On the Elasticsearch side of things it's a fairly default install -- we have a two-node cluster running inside two separate VirtuozzoLinux containers, both with 4GB RAM allocated. JVM heap is set to 2GB. Both servers are deployed using the official elasticsearch Puppet module, so should be identical, and the only non-default configuration is the heap and various cluster-related settings:
config => {
'cluster.name' => "pc-${server_facts['environment']}",
'network.host' => '0.0.0.0',
'cluster.initial_master_nodes' => "${facts['hostname']}-${facts['fqdn']}",
'discovery.zen.ping.unicast.hosts' => join($server_ips, ','),
},
jvm_options => [
'-Xms2g',
'-Xmx2g',
],
Our indexing script can be quite happily chugging along, indexing around 1000 docs/sec, when all of a sudden it starts getting 429 responses back from ES:
{
"error" : {
"bytes_wanted" : 2080067686,
"reason" : "[parent] Data too large, data for [<http_request>] would be [2080067686/1.9gb], which is larger than the limit of [2040109465/1.8gb], real usage: [2079974248/1.9gb], new bytes reserved: [93438/91.2kb]",
"root_cause" : [
{
"bytes_wanted" : 2080067686,
"type" : "circuit_breaking_exception",
"bytes_limit" : 2040109465,
"durability" : "PERMANENT",
"reason" : "[parent] Data too large, data for [<http_request>] would be [2080067686/1.9gb], which is larger than the limit of [2040109465/1.8gb], real usage: [2079974248/1.9gb], new bytes reserved: [93438/91.2kb]"
}
],
"durability" : "PERMANENT",
"type" : "circuit_breaking_exception",
"bytes_limit" : 2040109465
},
"status" : 429
}
At this point, our code recognises the circuit_breaking_exception, and will retry the failed request after waiting for a few seconds (somewhere between 5s and 30s). However, it is somewhat random as to how long it can take Elasticsearch to start responding again. The first time it happened on my current run of the script it took 13 minutes to start indexing again. As I write this it's happening again, but the script has been sitting there for almost an hour but is still getting 429 responses.

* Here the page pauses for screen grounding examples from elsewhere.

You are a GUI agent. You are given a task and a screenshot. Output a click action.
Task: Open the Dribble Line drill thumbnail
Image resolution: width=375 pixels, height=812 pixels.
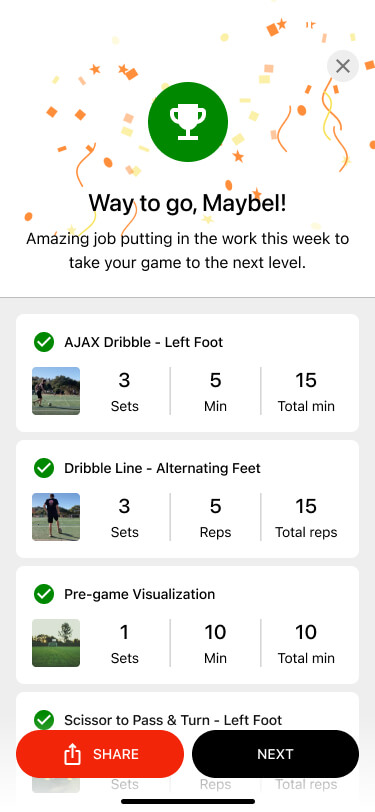[x=56, y=517]
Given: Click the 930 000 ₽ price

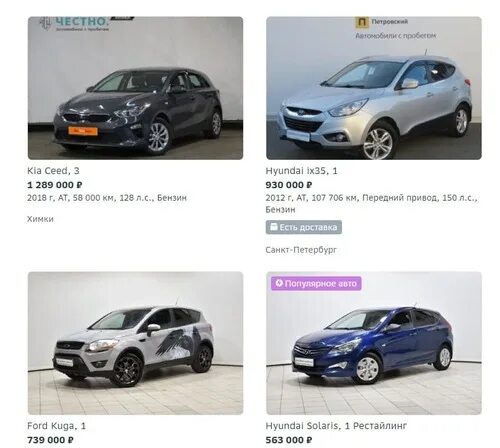Looking at the screenshot, I should pyautogui.click(x=289, y=185).
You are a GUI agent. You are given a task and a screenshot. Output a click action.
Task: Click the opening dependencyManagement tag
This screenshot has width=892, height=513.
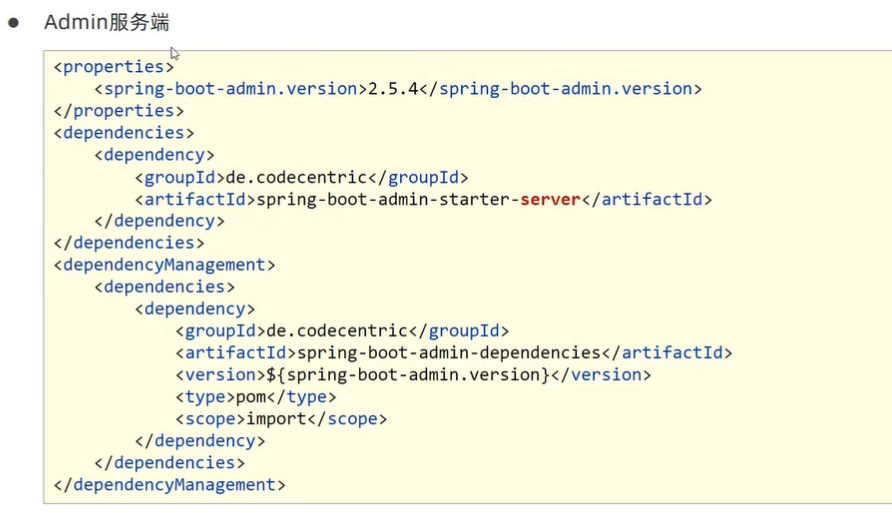click(x=164, y=265)
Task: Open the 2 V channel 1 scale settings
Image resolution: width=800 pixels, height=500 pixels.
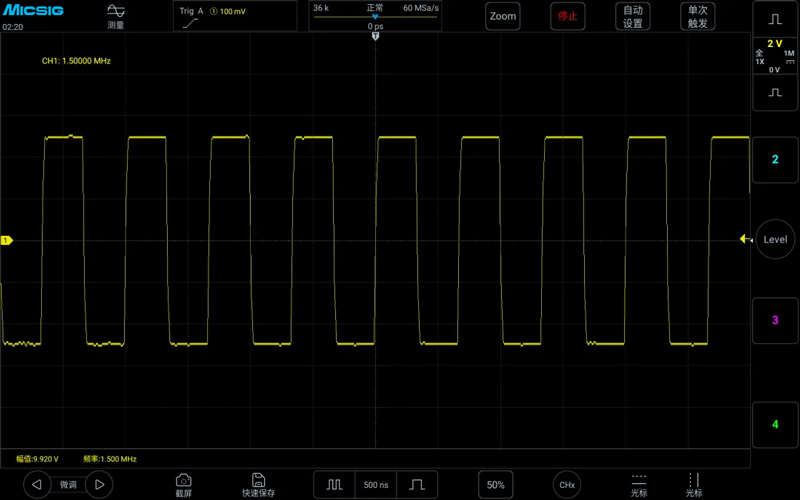Action: point(775,55)
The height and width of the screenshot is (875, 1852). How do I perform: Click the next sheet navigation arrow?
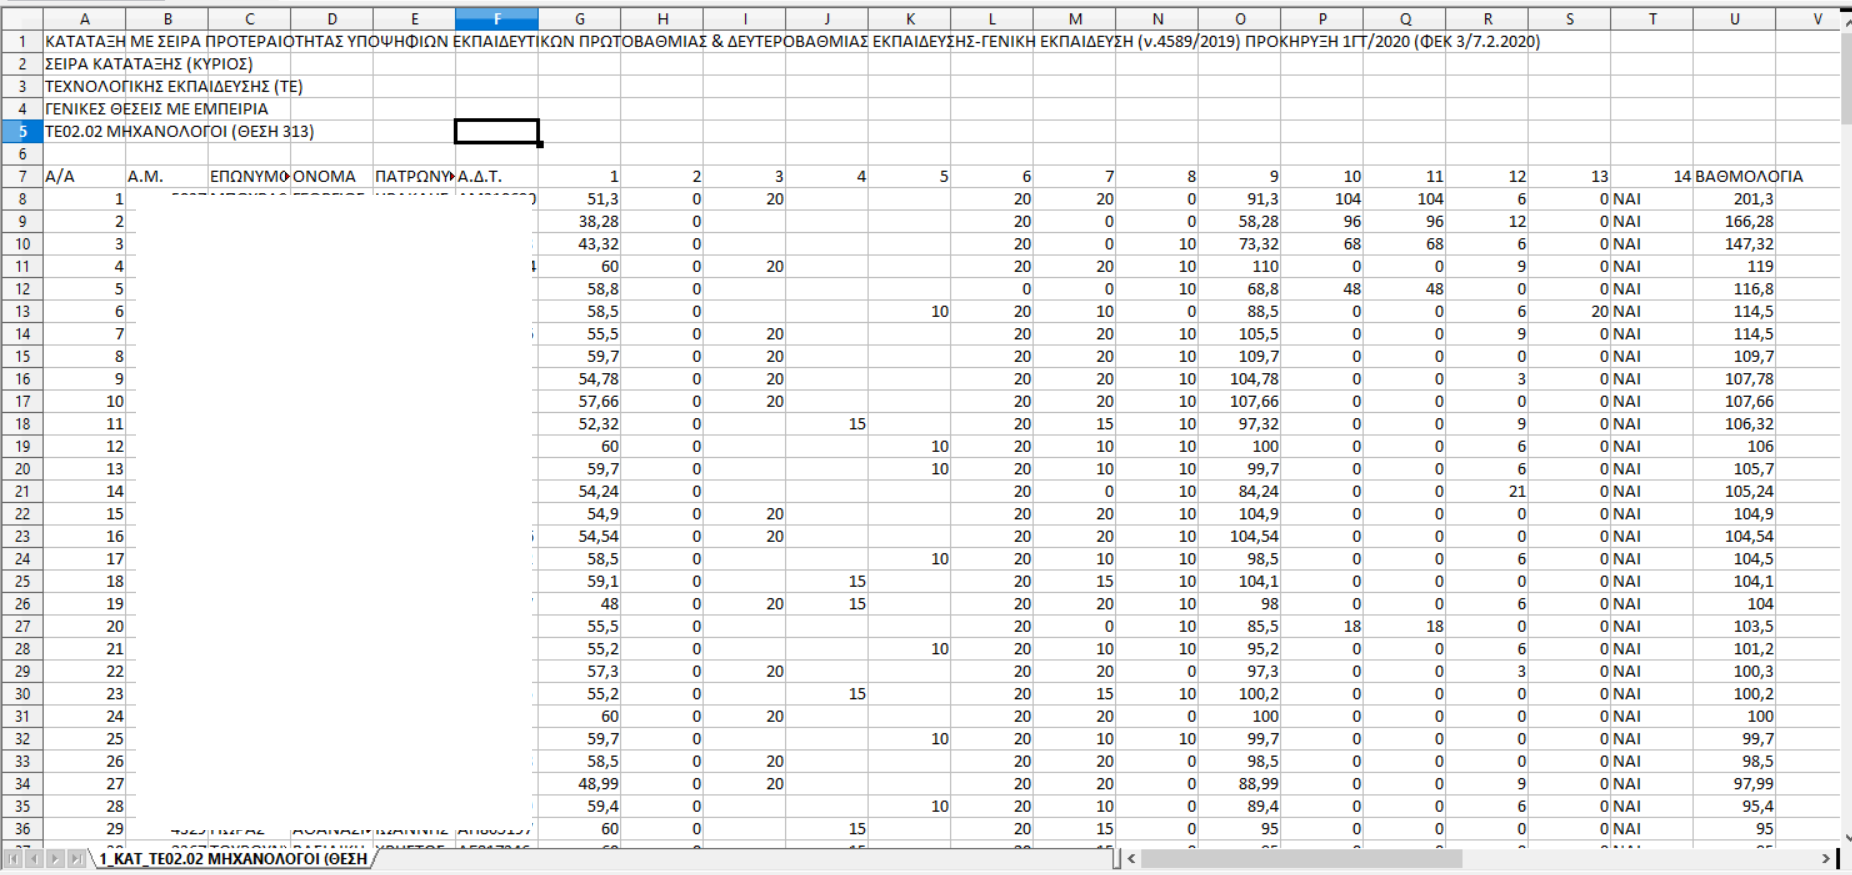coord(55,859)
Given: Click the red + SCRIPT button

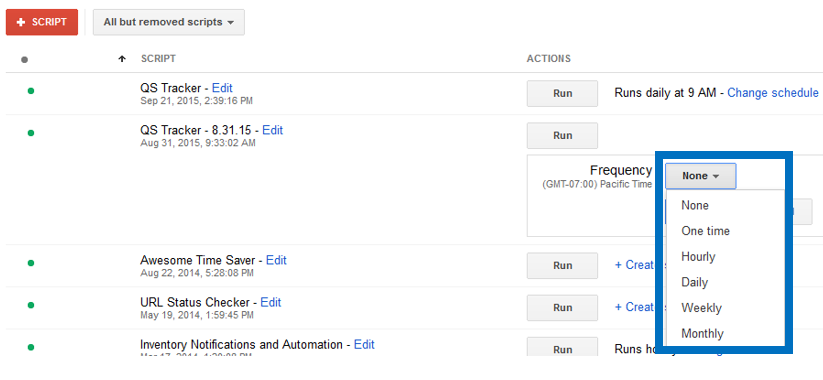Looking at the screenshot, I should pos(42,23).
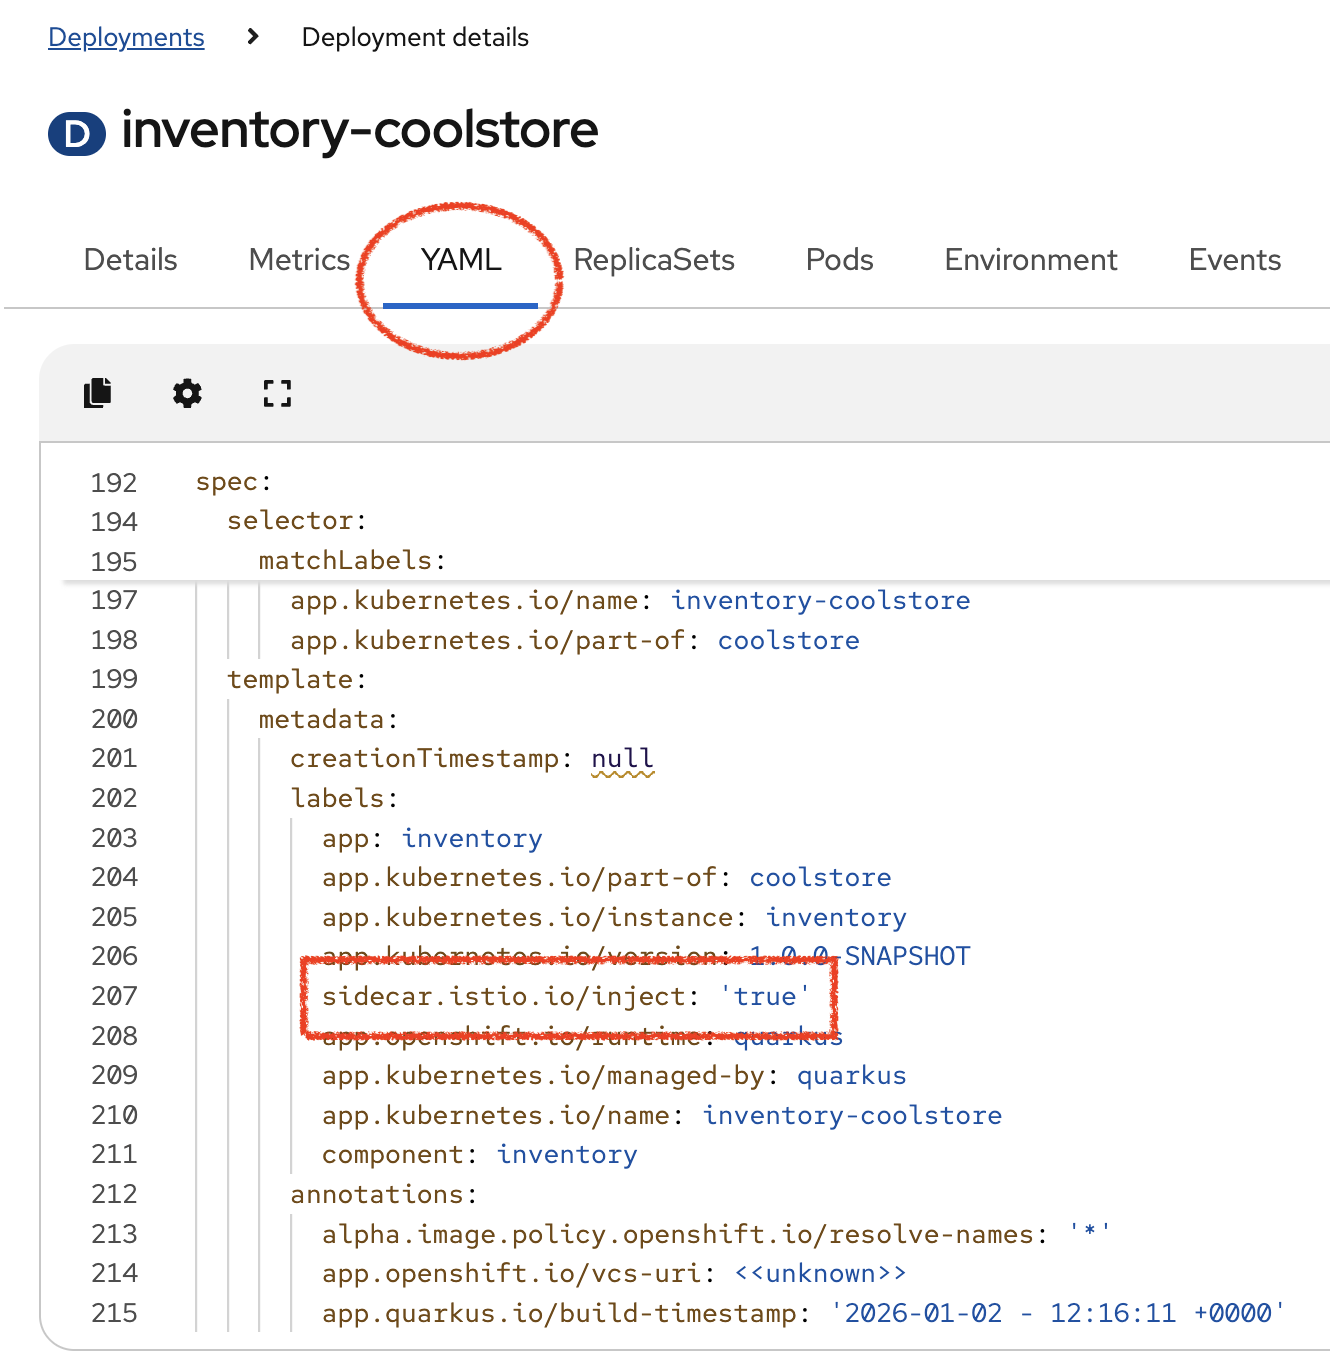The image size is (1330, 1358).
Task: Open the Metrics tab
Action: pos(298,260)
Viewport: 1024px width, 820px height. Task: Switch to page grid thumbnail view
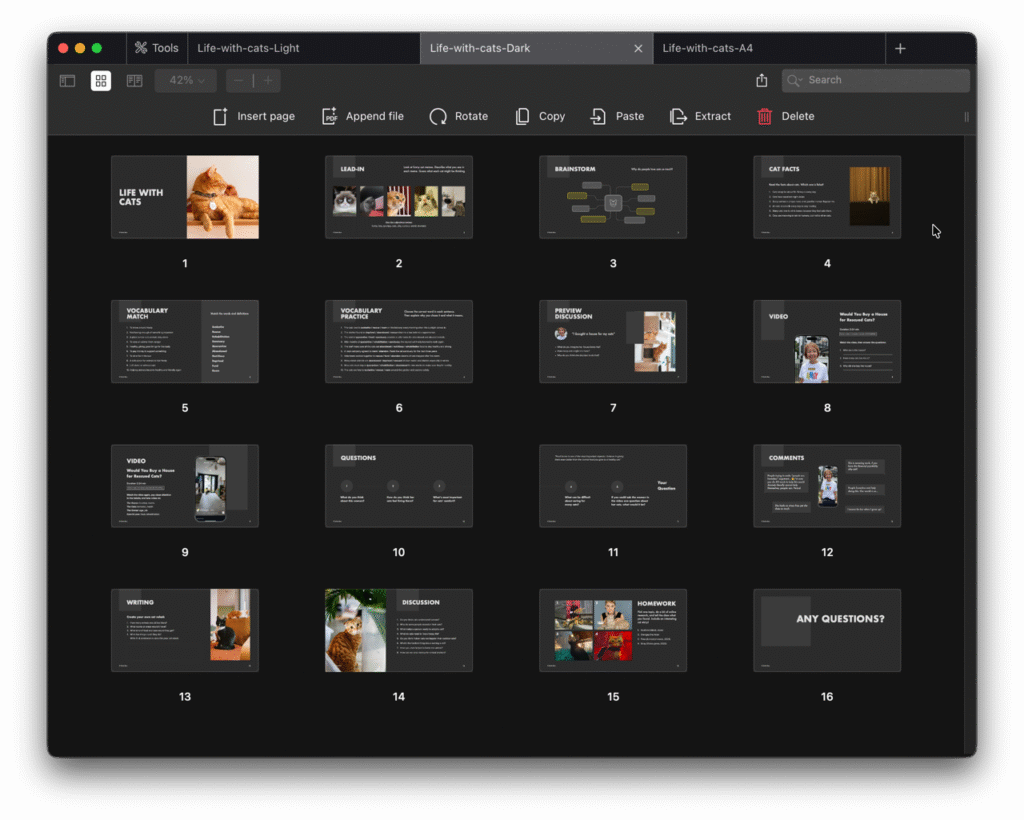[x=101, y=81]
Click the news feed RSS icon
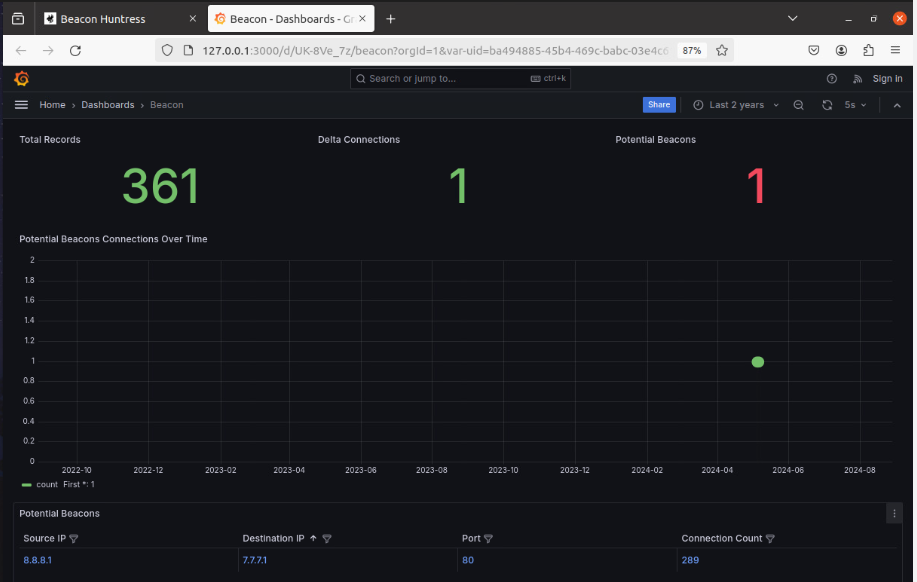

I've also noticed that occasionally we get "shard not found" errors, which I don't really understand. The cluster status remains at GREEN throughout with all shards allocated (6 shards split evenly across the 2 nodes):
{
"index" : {
"_type" : "_doc",
"_index" : "pafentries_2019-01",
"error" : {
"index" : "pafentries_2019-01",
"type" : "shard_not_found_exception",
"index_uuid" : "7PftHIbDR3etFfqpU7KRXQ",
"shard" : "2",
"reason" : "no such shard"
},
"_id" : "SYd0j2sBINvOkoYgEkSp",
"status" : 404
}
}
In the meantime, Elasticsearch is sitting there doing nothing. CPU usage is at 0-1%. I/O is at 0%. This is what doesn't make any sense to me at all -- it would appear it has a full queue of documents to index, but it's not actually indexing anything so the queue never empties.
There's no search load on the cluster either, other than a handful of queries I did manually to see if searching was still working while the indexing was paused (answer: maybe -- some searches failed with the same circuit_breaking_exception
as above, whereas others were fine and returned almost instantly).
I've put up a gist here with the log output from both nodes plus the output of running jstack
on one of the processes.
Anyone have any clue what could be going on here? Is it an Elasticsearch issue or is our indexing script doing something wrong?